WHAT THE TASK ASKS |
Print exactly, and only, the lines from the one containing "Task: Decrease number" through the last line of the records below, both included; leave out the pictures.

[Start of Attachment]

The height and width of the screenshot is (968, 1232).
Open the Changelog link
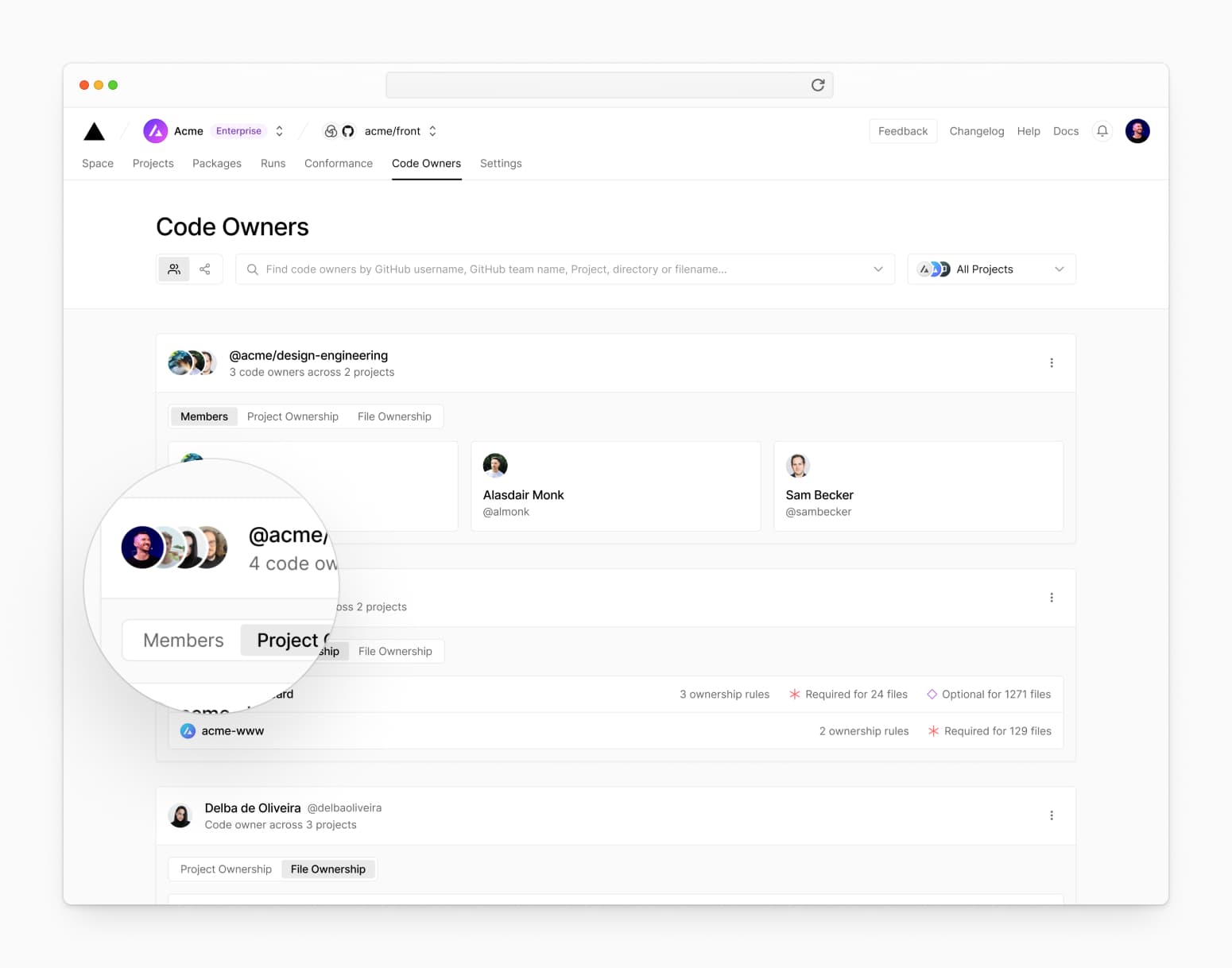pos(976,131)
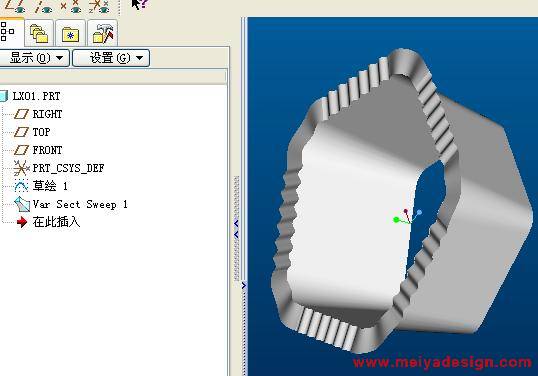Viewport: 538px width, 376px height.
Task: Open the 设置(G) dropdown menu
Action: (x=111, y=58)
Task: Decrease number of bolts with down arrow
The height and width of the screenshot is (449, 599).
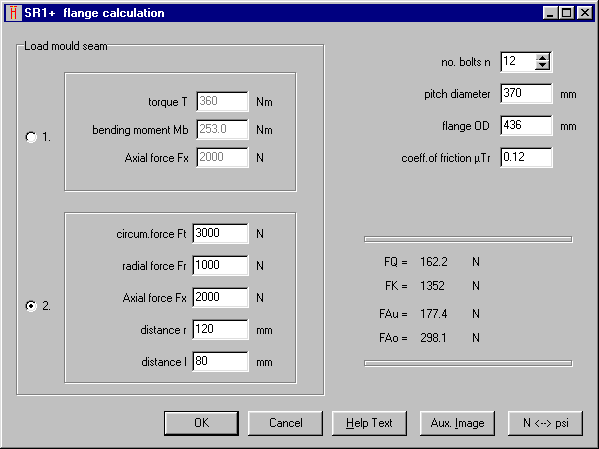Action: [x=542, y=65]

[End of Attachment]

EXERCISE RESPONSE |
Task: Decrease number of bolts with down arrow
The height and width of the screenshot is (449, 599).
Action: [x=542, y=65]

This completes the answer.